*EXERCISE TASK:* Copy the rows below without any change, starting at the line that contains "Expand the 按钮大小 small dropdown" and ending after the line that contains "click(62, 421)".

***** SUPPLIED DATA *****

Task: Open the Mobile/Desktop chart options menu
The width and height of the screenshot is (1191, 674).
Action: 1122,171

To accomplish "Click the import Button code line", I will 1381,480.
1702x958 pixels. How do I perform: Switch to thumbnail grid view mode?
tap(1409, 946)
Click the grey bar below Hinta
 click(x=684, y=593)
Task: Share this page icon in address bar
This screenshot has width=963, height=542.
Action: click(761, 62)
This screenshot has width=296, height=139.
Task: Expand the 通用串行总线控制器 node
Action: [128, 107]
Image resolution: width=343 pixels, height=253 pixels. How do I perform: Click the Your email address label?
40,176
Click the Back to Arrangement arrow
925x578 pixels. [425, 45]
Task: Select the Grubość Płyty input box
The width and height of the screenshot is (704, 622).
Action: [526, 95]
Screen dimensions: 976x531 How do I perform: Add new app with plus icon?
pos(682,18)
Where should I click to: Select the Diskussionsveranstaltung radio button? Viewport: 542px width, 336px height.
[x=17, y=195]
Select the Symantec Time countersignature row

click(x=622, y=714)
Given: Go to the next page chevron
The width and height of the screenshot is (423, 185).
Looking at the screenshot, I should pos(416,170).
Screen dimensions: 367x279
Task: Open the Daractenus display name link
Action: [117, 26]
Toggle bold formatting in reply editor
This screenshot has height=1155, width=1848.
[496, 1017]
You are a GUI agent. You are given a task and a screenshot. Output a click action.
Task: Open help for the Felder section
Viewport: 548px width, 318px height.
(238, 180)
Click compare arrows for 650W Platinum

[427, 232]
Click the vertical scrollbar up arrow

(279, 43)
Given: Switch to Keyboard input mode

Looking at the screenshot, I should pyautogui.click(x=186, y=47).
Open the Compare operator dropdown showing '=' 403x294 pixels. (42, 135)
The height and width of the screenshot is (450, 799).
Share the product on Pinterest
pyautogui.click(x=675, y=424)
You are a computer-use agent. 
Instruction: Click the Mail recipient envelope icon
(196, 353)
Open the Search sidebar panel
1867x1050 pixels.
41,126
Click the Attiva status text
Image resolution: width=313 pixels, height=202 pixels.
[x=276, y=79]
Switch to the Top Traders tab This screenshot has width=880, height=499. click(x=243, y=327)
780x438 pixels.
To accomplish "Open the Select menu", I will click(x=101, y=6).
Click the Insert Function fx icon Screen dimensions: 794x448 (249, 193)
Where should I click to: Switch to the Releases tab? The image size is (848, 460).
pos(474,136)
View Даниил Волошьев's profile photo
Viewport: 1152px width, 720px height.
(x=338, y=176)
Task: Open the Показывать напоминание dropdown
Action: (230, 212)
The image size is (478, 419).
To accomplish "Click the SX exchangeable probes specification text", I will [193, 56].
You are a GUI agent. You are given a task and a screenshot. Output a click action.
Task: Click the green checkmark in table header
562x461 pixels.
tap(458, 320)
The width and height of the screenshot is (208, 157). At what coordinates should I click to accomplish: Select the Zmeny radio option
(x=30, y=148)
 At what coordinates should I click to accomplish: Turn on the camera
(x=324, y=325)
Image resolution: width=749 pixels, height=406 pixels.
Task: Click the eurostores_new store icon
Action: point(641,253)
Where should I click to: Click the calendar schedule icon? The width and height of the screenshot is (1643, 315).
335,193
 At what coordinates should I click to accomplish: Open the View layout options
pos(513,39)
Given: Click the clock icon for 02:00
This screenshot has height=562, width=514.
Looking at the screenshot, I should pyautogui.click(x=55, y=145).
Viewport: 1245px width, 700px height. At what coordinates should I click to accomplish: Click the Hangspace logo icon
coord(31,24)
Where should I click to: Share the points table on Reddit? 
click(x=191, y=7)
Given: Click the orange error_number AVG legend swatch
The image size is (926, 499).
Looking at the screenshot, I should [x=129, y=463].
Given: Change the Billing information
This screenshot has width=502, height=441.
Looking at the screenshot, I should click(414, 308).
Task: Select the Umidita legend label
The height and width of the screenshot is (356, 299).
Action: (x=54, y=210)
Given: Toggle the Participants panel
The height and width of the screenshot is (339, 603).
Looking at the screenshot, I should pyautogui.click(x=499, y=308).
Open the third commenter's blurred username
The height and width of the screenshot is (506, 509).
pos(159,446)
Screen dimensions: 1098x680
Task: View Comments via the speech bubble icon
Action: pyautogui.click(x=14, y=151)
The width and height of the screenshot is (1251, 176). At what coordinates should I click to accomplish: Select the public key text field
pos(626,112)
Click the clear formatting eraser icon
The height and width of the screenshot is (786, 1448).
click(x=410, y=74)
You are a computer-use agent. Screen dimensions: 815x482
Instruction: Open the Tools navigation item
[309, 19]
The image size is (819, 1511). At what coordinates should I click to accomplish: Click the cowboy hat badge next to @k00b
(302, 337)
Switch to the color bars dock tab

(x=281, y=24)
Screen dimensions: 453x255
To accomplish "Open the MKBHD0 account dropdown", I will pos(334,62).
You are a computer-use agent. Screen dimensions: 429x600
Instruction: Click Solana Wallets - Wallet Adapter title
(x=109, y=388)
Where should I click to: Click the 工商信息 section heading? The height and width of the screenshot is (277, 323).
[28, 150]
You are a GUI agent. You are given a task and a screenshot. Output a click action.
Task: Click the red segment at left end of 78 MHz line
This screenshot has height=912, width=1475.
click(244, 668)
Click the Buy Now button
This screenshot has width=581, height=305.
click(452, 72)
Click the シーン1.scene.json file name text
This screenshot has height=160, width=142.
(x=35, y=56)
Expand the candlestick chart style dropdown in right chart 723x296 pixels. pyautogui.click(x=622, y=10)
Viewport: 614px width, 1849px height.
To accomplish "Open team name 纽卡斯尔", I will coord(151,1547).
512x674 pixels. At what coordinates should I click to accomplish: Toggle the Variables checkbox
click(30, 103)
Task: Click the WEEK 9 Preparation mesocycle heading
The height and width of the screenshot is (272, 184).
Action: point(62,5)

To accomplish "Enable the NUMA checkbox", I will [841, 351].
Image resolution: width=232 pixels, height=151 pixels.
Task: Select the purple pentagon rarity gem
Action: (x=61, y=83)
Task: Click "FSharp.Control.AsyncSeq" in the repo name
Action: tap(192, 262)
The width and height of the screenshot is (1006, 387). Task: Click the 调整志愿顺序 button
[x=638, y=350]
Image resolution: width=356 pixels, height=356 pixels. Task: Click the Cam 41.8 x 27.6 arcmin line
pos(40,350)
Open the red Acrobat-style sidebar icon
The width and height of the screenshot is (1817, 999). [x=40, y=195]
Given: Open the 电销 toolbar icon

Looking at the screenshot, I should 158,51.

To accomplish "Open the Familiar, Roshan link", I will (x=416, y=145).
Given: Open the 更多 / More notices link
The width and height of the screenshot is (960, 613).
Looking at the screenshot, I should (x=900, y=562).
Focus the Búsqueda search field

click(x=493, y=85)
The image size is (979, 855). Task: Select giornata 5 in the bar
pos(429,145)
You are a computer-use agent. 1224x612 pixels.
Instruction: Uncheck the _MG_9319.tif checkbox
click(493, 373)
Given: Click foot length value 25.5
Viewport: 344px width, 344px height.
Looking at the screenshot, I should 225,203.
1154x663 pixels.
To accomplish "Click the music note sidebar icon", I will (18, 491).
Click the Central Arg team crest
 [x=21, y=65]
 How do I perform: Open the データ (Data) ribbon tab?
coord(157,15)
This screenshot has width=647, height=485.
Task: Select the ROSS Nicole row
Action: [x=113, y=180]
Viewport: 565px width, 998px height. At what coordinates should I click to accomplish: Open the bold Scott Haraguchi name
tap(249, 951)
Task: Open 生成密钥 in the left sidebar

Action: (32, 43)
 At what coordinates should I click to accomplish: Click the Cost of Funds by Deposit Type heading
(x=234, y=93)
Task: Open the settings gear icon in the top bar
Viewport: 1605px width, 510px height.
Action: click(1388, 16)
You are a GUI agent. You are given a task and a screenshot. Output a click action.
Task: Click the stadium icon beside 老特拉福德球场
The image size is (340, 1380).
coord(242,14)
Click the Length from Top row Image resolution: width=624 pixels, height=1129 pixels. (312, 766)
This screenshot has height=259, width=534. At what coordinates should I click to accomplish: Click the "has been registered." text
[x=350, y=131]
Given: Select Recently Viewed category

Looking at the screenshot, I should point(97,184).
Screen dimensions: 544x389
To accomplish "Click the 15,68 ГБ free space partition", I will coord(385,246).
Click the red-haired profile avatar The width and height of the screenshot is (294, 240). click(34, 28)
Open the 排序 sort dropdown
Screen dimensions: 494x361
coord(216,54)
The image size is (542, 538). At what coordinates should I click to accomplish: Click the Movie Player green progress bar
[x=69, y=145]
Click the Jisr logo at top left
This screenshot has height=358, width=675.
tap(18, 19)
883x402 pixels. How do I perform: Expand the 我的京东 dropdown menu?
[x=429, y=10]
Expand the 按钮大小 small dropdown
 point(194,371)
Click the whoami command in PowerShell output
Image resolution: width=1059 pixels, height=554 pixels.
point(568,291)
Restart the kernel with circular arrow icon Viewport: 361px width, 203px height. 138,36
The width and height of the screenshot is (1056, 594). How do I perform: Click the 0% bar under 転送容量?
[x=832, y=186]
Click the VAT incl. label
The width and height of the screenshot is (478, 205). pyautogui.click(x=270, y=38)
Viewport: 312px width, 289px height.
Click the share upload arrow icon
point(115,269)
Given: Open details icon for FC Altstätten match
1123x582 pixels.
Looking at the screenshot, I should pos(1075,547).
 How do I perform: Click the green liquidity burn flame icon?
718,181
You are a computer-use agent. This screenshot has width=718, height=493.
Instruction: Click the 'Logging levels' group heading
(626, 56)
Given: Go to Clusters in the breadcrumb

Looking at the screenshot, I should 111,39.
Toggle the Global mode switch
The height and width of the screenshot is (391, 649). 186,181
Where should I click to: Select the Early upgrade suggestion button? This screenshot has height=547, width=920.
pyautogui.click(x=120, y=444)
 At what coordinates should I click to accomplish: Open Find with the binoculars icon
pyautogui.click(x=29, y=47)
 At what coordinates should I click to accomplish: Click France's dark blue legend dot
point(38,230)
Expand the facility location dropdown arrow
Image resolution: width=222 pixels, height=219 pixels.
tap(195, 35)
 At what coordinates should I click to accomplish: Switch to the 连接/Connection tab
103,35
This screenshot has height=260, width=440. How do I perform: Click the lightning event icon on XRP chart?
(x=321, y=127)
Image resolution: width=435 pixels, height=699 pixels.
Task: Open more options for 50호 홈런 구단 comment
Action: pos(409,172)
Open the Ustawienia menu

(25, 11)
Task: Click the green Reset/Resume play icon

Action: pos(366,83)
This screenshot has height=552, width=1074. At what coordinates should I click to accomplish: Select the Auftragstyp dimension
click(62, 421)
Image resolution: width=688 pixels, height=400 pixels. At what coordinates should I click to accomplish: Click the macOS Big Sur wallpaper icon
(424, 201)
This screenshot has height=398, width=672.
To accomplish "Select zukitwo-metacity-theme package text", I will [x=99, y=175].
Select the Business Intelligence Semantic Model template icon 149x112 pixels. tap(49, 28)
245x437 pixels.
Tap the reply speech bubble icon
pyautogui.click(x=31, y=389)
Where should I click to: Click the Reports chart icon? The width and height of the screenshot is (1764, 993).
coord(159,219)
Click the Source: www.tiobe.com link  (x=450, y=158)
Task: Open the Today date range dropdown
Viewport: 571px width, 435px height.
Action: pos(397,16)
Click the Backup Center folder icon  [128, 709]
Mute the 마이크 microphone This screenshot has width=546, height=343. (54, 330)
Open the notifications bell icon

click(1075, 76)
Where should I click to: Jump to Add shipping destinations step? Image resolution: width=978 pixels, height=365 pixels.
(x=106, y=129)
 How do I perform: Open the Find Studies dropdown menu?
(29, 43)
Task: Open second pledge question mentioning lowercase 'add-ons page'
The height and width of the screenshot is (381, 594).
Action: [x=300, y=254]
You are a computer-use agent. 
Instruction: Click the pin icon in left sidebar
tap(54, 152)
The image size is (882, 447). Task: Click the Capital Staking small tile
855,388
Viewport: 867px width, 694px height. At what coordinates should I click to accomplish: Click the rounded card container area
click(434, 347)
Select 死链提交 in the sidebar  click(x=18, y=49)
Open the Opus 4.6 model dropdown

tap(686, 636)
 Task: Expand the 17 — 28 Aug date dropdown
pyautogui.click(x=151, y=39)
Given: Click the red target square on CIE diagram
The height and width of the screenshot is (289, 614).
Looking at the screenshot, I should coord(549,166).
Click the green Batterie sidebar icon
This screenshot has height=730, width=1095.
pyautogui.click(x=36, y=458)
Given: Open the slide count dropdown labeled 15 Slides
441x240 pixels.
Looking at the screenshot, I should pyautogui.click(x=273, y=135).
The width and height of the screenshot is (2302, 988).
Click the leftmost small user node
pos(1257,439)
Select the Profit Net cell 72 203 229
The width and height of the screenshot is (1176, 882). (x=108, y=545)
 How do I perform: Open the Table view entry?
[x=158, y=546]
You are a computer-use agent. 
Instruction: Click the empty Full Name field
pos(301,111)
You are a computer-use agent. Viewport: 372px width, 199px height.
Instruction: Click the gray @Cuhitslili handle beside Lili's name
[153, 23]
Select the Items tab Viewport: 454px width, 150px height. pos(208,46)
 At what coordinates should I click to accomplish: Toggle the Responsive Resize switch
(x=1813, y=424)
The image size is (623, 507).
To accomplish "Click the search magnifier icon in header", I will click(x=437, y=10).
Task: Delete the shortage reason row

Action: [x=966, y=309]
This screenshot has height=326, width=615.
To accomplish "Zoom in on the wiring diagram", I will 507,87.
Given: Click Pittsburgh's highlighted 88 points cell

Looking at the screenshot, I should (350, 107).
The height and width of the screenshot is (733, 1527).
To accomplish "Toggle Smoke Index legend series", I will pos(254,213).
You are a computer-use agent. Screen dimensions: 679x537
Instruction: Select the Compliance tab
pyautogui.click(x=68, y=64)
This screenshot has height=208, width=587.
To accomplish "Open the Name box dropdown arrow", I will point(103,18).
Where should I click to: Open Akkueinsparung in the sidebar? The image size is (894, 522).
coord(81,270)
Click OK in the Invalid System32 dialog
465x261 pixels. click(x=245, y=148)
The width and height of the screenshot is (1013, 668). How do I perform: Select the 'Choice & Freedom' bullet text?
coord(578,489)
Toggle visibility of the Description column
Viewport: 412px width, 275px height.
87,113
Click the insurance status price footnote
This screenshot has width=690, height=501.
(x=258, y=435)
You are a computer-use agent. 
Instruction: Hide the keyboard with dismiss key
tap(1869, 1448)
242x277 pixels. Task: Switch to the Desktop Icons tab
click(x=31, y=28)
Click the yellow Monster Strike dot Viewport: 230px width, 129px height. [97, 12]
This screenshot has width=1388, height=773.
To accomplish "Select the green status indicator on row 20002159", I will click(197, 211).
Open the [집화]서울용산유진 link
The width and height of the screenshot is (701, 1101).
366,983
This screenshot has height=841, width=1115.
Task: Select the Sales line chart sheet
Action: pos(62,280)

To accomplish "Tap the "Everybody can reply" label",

*****

*REPLY TO THE TASK:*
Expand the 按钮大小 small dropdown
 point(194,371)
Click the whoami command in PowerShell output
Image resolution: width=1059 pixels, height=554 pixels.
point(568,291)
Restart the kernel with circular arrow icon Viewport: 361px width, 203px height. 138,36
The width and height of the screenshot is (1056, 594). How do I perform: Click the 0% bar under 転送容量?
[x=832, y=186]
Click the VAT incl. label
The width and height of the screenshot is (478, 205). pyautogui.click(x=270, y=38)
Viewport: 312px width, 289px height.
Click the share upload arrow icon
point(115,269)
Given: Open details icon for FC Altstätten match
1123x582 pixels.
Looking at the screenshot, I should pos(1075,547).
 How do I perform: Click the green liquidity burn flame icon?
718,181
You are a computer-use agent. This screenshot has width=718, height=493.
Instruction: Click the 'Logging levels' group heading
(626, 56)
Given: Go to Clusters in the breadcrumb

Looking at the screenshot, I should 111,39.
Toggle the Global mode switch
The height and width of the screenshot is (391, 649). 186,181
Where should I click to: Select the Early upgrade suggestion button? This screenshot has height=547, width=920.
pyautogui.click(x=120, y=444)
 At what coordinates should I click to accomplish: Open Find with the binoculars icon
pyautogui.click(x=29, y=47)
 At what coordinates should I click to accomplish: Click France's dark blue legend dot
point(38,230)
Expand the facility location dropdown arrow
Image resolution: width=222 pixels, height=219 pixels.
tap(195, 35)
 At what coordinates should I click to accomplish: Switch to the 连接/Connection tab
103,35
This screenshot has height=260, width=440. How do I perform: Click the lightning event icon on XRP chart?
(x=321, y=127)
Image resolution: width=435 pixels, height=699 pixels.
Task: Open more options for 50호 홈런 구단 comment
Action: pos(409,172)
Open the Ustawienia menu

(25, 11)
Task: Click the green Reset/Resume play icon

Action: pos(366,83)
This screenshot has height=552, width=1074. At what coordinates should I click to accomplish: Select the Auftragstyp dimension
click(62, 421)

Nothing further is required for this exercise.